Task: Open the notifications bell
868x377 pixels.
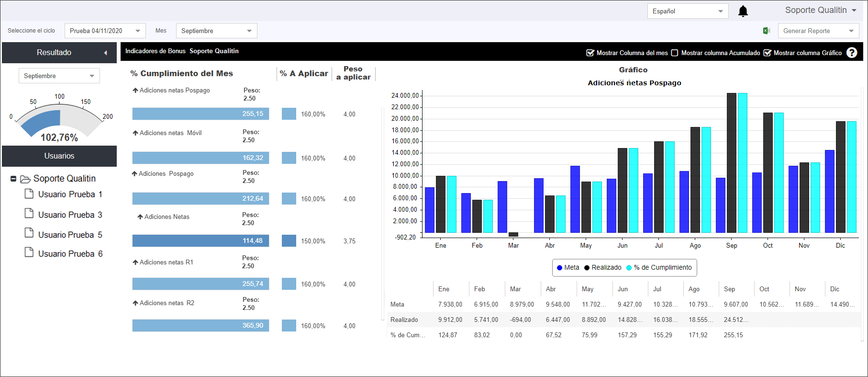Action: point(743,11)
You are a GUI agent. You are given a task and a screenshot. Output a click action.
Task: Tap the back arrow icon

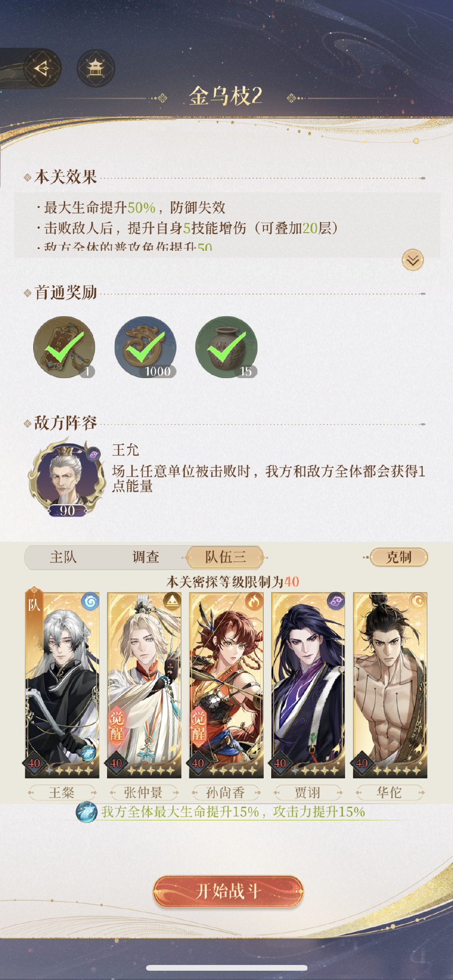click(42, 68)
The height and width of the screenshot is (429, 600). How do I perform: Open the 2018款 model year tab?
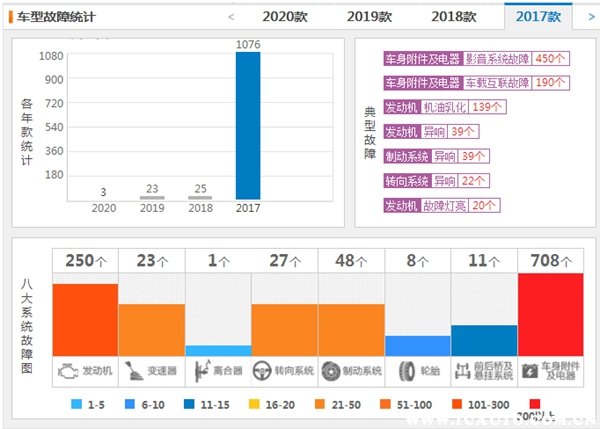point(454,17)
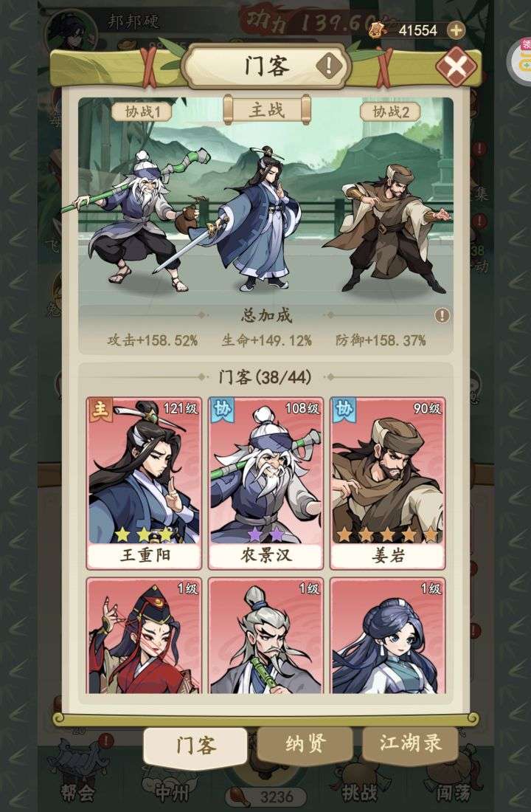This screenshot has width=531, height=812.
Task: Close the 门客 panel with X
Action: coord(456,66)
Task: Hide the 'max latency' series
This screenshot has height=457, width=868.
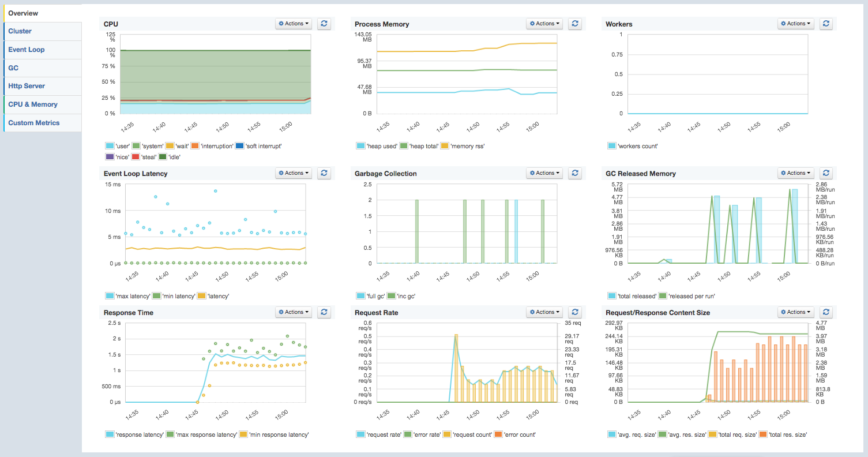Action: [128, 296]
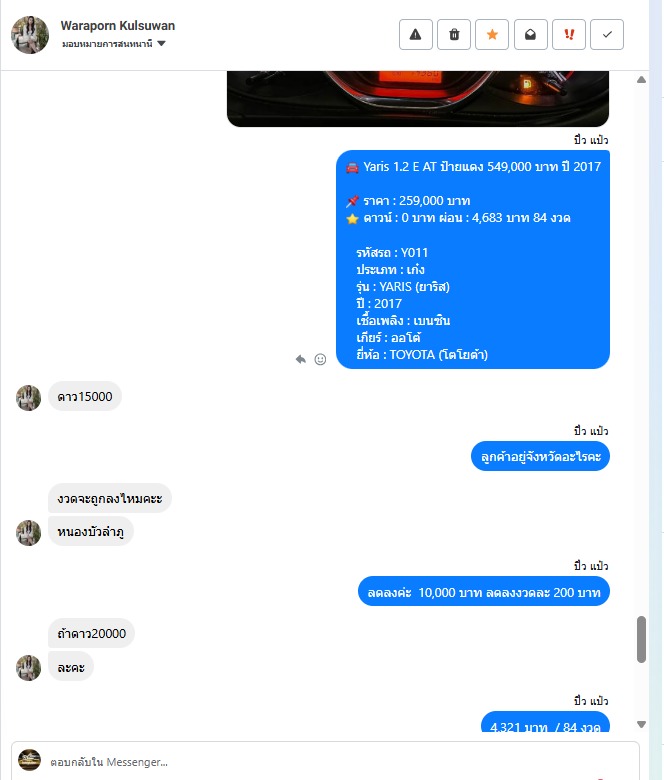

========================

> **ACTIVITY**
Whenever a line holds a picture, print that line without the picture. All other data must be output exactly.

> **YOUR RESPONSE**
Task: Open the notifications bell
868x377 pixels.
Action: point(743,11)
You are a GUI agent. You are given a task and a screenshot. Output a click action.
Task: Tap the back arrow icon

click(42, 68)
The height and width of the screenshot is (429, 600). How do I perform: Open the 2018款 model year tab?
point(454,17)
This screenshot has width=531, height=812.
Task: Close the 门客 panel with X
Action: coord(456,66)
Task: Hide the 'max latency' series
This screenshot has height=457, width=868.
Action: [128, 296]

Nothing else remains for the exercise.